This figure is 9% higher than in 2013, when it stood at 150 million, according to the report titled ‘Global Estimates on International Migrant Workers’

18 December was International Migrants Day. But, what is a migrant? The International Organisation for Migration defines a migrant as «any person who is moving or has moved across an international border or within a State away from his/her habitual place of residence»; on the other hand, it stresses that a migrant worker «because of his or her skills, is usually granted preferential treatment regarding admission to a host country» and that they engage in paid work.

In the second edition of the report ‘Global Estimates on International Migrant Workers,’ the ILO revealed that there is a total of 164 million migrant workers in the world. These data show that 96 million are men, while 68 million are women. This figure is 9% higher than in 2013 when it stood at 150 million.

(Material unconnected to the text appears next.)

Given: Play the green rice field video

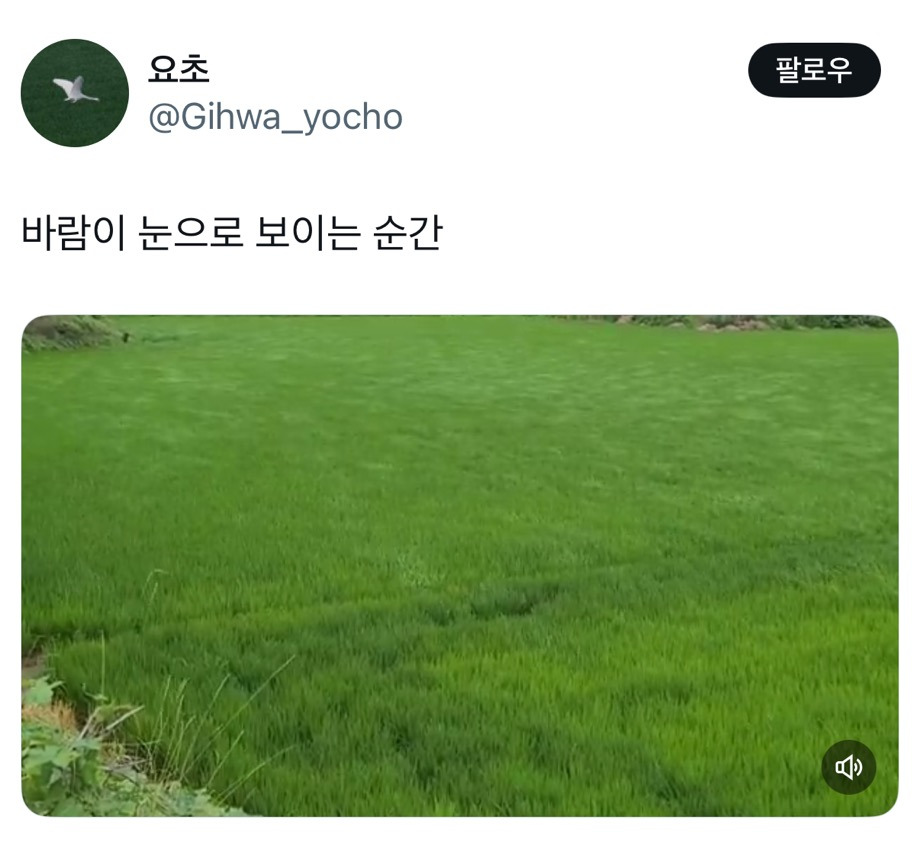Looking at the screenshot, I should tap(460, 566).
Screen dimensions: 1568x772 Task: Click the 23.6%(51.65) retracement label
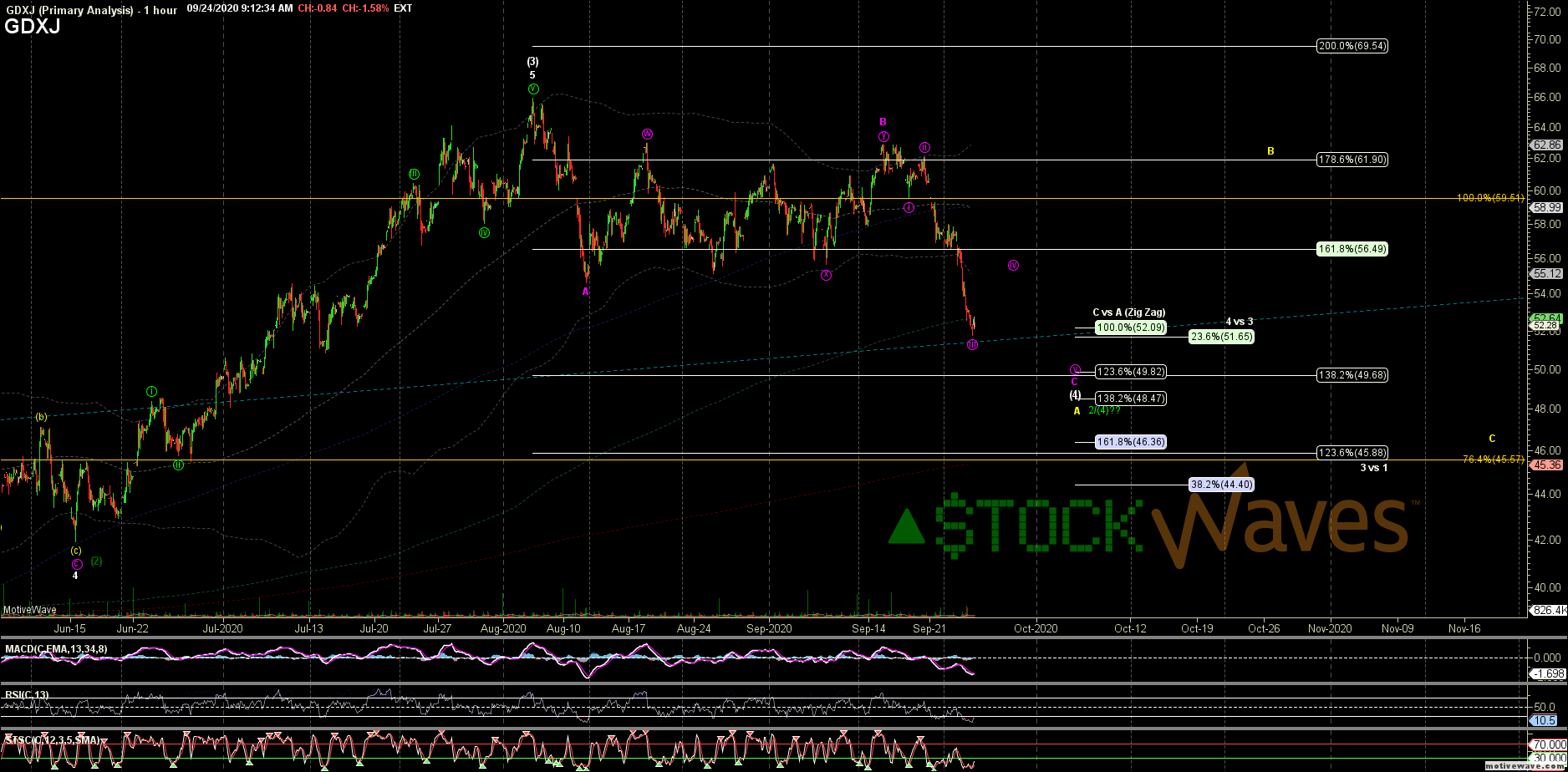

Developing countries are losing their working classes

87% of migrant workers belong to the most productive age group, between 25 and 64 years of age. This suggests that some countries of origin are losing the most productive member of their workforce which, according to the report, could have a negative impact on economic growth.

The study also provides a comprehensive overview of their income groups regarding the sub-regions where they work. Most, 111.12 million live in high-income countries; 30.5 million in middle-high-income countries; 16.6 million medium-low income countries; and 5.6 in low-income countries.

Close to 61% per cent of migrant workers are found in three subregions: 23% has moved to North America, 23.9% to Southern, Northern and Western Europe, and 13.9% to Arab countries. Other regions that also receive a large number of migrants -more than 5% -include Eastern Europe, sub-Saharan Africa, South-East Asia, Central Asia and Western Asia. On the other hand, North Africa attracts less than 1%.

‘Brain Drain’

Sometimes, migrants integrate successfully and others they do not. The head of the ILO Skills and Employability Branch, Srinivas b. Reddy, says that «access to labour markets is beneficial for everyone, because it prevents deskilling, reduces vulnerabilities, capitalizes talent and supports the development of local economies and enterprises». He also noted that the benefits should be maximised for the countries of origin and destination, and for the migrants, to ensure «the gaining of skills and not a brain drain», when people are employed below their skill level.


Global Compact on Migration

With 152 countries for, 5 against, and 12 abstentions, the UN General Assembly passed a resolution that reaffirms the commitment of the Global Compact for Safe, Orderly and Regular Migration, more than one week ago in Marrakech, Morocco.

This is the first global agreement to help reap the benefits of migration and protect undocumented migrants. The document consists of 23 goals, including measures against trafficking in persons and family separation. It has been estimated that at least 258 million people are migrants, one out of every 30 people who do not live in their country of origin.